General characteristics
- Class & type: Satellite-class sloop
- Displacement: 1,420 tons
- Length: 200 ft (61 m) pp
- Beam: 38 ft (12 m)
- Draught: 15 ft 9 in (4.80 m)
- Installed power: 1,470 ihp (1,096 kW)
- Propulsion: Single horizontal compound-expansion steam engine; Single screw;
- Sail plan: Barque-rigged
- Range: Approximately 6,000 nmi (11,000 km) at 10 kn (19 km/h)
- Complement: 170–200
- Armament: Eight BL 6-inch/100-pounder (81cwt) Mk II guns; One light gun; Four machine guns;
- Armour: Internal steel deck over machinery and magazines

= HMS Rapid (1883) =

Sloop of the Royal Navy

HMS Rapid was a Satellite-class composite screw sloop of the Royal Navy, built at Devonport Dockyard and launched on 21 March 1883. She was later reclassified as a corvette.

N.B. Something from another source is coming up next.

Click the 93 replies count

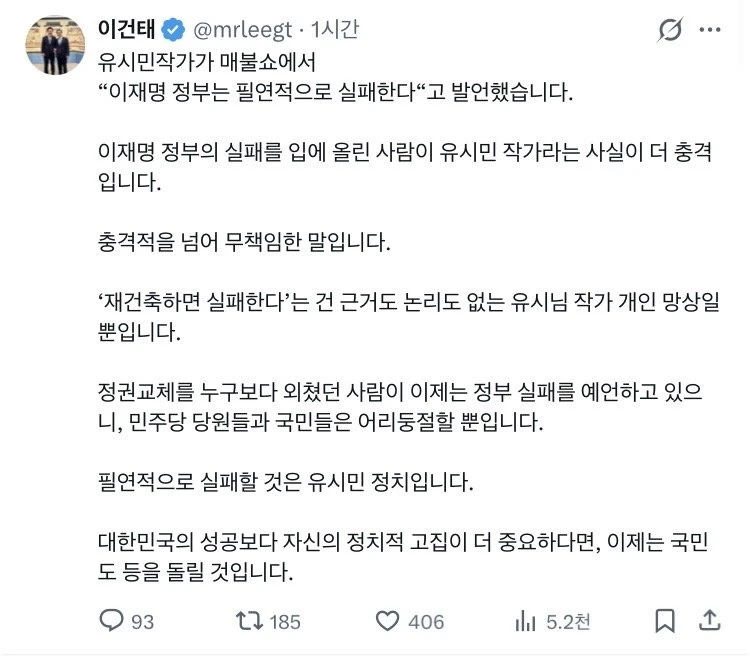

Initially on service with the Cape of Good Hope and West Africa Station, Rapid commenced service on the Australia Station in 1886. She was recommissioned three times in Sydney before leaving the Australia Station on 1 December 1897. In March 1902, it was announced that she would be sold out of service owing to defects in her machinery. Six months later, she was instead posted to Gibraltar where she arrived for dockyard work in September 1902. Hulked in 1906, she was converted into a coal hulk in 1912 and was renamed C7. She became an accommodation ship in 1916 and was renamed Hart. She was sold at Gibraltar in 1948.